Значит, есть тут и другие подарки. Хорошо бы поглядеть.

– Но прежде всего, – продолжала мадам О., – я хочу сказать вам со всей ответственностью: наш предок Франсуа Лефорт был авантюрист.

Не то, чтобы я слишком удивился такому заявлению мадам О., но услышать его из уст родственницы было несколько неожиданно. Я не стал задавать наводящих вопросов и терпеливо дожидался, когда мадам О. разовьёт свою мысль. Долго ждать мне не пришлось.

– Наш предок Франсуа Лефорт, – продолжала мадам О., – согласился принять из рук вашего царя звание морского адмирала, хотя самый большой водный простор, который когда-либо перед ним открывался – это Женевское озеро.  

Я промолчал. Адмирал так адмирал. Франсуа Лефорт триумфально въехал в Москву после Азовского похода, к решающим событиям которого он так и не поспел, в экипаже, выполненном умельцами в форме морской раковины – «адмиральский экипаж». Пётр был большой мастак на такие шутки, и это тоже делает ему честь… Одним словом, отношение мадам О. к  прославленному предку было довольно-таки критичным, и она не склонна была его обелять. Тем не менее, памятные реликвии, связанные с пребыванием Франсуа Лефорта в Московии, строго хранились в доме его потомков.

– Вот, посмотрите, – указывая на застеклённый шкаф-горку, сказала мадам О. – Этот хрустальный стакан был изготовлен к новоселью Франсуа в его новом московском дворце.

Видя, с каким вожделением я уставился на стакан, мадам О. открыла дверцу горки, с превеликой осторожностью достала реликвию и дала мне её подержать со словами: – Только, бога ради, не уроните!  

Я знал кое-что о том дворце и о том новоселье.

Роскошный дворец был построен царём для своего друга Лефорта на берегу Яузы, на Кукуе, как тогда неформально именовалась Немецкая слобода. Новоселье, на которое явились сотни именитых приглашённых, состоялось в феврале 1699 года. Царь открывал весёлый праздник и руководил ходом гулянки. Сервировка банкетного стола соответствовала роскоши дворцового убранства. Поднимая первый тост за здоровье хозяина, царь заметил, что на широком хрустальном стакане, с одной его стороны, выгравирован герб Лефортов, олицетворявший силу – слон, а другая сторона свободна. И тут же, за столом, Пётр даровал своему другу Франсуа высокое право изобразить на второй половине стакана фамильный герб Романовых. Что и было Лефортом исполнено без проволочек: банкетные стаканы украсили два герба.

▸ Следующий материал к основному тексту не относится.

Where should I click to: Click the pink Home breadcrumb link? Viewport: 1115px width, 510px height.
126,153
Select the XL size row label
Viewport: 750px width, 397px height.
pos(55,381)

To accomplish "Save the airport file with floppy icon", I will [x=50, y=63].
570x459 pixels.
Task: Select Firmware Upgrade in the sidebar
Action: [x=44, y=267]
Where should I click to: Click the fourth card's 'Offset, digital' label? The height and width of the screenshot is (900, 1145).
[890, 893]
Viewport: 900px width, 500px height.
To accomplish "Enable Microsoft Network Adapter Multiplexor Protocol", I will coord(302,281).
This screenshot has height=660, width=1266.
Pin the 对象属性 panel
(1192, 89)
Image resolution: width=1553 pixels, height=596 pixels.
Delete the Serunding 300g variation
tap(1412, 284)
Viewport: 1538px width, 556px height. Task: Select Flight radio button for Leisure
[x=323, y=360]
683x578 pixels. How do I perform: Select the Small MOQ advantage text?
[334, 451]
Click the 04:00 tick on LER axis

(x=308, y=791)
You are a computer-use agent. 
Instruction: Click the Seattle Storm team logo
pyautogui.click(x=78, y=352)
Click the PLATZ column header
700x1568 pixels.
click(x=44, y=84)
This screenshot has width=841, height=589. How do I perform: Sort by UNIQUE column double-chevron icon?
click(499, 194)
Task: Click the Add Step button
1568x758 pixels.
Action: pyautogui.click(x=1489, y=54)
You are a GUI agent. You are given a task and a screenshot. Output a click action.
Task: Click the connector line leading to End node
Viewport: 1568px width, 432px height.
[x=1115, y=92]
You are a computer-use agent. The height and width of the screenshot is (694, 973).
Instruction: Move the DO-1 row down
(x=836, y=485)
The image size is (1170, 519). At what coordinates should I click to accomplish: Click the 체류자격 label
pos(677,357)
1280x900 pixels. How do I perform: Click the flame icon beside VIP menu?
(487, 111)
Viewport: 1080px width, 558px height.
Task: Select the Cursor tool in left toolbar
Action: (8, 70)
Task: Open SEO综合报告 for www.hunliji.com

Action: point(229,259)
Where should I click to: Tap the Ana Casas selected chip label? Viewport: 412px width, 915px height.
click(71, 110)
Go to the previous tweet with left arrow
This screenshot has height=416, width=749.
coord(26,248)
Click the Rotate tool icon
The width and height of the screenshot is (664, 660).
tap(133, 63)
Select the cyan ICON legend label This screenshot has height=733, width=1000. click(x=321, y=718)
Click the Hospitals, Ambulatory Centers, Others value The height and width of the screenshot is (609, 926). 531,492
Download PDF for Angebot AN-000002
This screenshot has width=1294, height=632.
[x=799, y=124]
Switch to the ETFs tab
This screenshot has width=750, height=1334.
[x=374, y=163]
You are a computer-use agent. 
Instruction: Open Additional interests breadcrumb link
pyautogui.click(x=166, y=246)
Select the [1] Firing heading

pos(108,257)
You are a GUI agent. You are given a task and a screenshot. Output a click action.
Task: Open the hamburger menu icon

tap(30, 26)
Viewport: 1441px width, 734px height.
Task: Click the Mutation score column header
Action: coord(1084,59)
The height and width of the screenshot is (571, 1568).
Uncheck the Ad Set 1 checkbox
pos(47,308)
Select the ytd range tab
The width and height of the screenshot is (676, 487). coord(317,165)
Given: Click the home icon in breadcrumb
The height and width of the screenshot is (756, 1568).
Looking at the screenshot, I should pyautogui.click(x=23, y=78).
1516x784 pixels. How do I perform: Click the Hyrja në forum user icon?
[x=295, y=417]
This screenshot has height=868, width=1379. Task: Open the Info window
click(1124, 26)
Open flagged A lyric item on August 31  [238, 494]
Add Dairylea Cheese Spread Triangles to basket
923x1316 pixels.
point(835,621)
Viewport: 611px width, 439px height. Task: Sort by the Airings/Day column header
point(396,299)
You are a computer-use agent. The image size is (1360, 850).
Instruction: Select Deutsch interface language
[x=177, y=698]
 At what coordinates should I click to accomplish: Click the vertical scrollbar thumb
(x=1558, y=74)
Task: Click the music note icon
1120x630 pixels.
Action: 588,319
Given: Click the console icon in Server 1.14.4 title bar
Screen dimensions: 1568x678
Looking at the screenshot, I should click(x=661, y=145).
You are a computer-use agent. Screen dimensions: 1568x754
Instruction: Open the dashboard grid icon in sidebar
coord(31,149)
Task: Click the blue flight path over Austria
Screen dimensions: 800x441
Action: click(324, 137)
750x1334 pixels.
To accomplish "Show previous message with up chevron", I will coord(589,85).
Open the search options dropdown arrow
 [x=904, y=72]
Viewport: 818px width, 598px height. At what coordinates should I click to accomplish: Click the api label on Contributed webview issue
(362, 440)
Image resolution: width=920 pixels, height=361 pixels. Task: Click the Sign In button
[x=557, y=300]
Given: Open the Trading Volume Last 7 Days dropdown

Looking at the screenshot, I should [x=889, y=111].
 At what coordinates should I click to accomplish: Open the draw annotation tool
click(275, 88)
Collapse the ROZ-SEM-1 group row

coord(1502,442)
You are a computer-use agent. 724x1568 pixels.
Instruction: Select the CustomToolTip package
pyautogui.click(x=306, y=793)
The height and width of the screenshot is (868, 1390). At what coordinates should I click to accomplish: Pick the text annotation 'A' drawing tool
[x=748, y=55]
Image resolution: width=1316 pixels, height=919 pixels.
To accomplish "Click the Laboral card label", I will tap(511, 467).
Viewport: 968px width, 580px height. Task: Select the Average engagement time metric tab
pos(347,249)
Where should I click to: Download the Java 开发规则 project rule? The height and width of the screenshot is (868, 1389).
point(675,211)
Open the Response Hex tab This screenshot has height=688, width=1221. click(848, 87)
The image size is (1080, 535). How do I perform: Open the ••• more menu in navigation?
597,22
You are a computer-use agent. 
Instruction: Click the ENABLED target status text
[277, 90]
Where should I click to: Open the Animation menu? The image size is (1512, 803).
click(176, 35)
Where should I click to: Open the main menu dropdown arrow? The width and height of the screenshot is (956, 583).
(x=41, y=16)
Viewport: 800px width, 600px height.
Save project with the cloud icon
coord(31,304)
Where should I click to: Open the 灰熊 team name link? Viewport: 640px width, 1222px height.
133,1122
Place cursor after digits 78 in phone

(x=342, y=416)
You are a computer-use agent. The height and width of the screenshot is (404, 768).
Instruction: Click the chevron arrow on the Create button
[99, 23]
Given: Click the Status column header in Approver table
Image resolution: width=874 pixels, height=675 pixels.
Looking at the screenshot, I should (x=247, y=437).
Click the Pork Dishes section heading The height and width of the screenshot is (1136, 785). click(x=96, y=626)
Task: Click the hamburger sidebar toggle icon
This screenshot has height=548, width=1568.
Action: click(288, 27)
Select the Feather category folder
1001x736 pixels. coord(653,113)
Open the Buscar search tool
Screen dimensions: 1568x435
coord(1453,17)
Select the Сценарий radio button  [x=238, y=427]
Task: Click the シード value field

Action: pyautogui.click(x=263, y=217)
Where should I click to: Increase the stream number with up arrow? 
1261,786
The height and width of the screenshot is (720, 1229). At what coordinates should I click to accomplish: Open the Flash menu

И вот такой стакан, с двумя гербами, я теперь держал в руках под озабоченным взглядом мадам О. Вполне вероятно, что из него пил на новоселье сам царь Пётр Великий, или, на худой конец, генерал-адмирал Франсуа Лефорт. Всё может быть, или почти всё.

Стакан был благополучно возвращён на полку, и напряжённость развеялась. Я ждал с надеждой: не покажет ли мне мадам О. ещё что-нибудь. Но мои надежды не оправдались.

Уже перед уходом, «под занавес», я получил от хозяйки сообщение совсем незаурядное.

– Вы русский писатель, – сказала мадам О., – и я хочу, чтоб вы знали: я собираюсь подать в суд на ваше правительство.

Образовалась пауза, и я подумал мельком, что с тем же успехом мадам О. может подать в суд на царя Петра Первого.

– Мне известно, – продолжала мадам О., – что московская тюрьма носит имя нашего предка Франсуа Лефорта: «Лефортово». Это несправедливо, это совершенно недопустимо! Суд встанет на нашу сторону, и тюрьму переименуют.

Мне ничего не оставалось, кроме как поблагодарить мадам О. и пожелать ей успеха в борьбе за восстановление справедливости на бывшем Кукуе.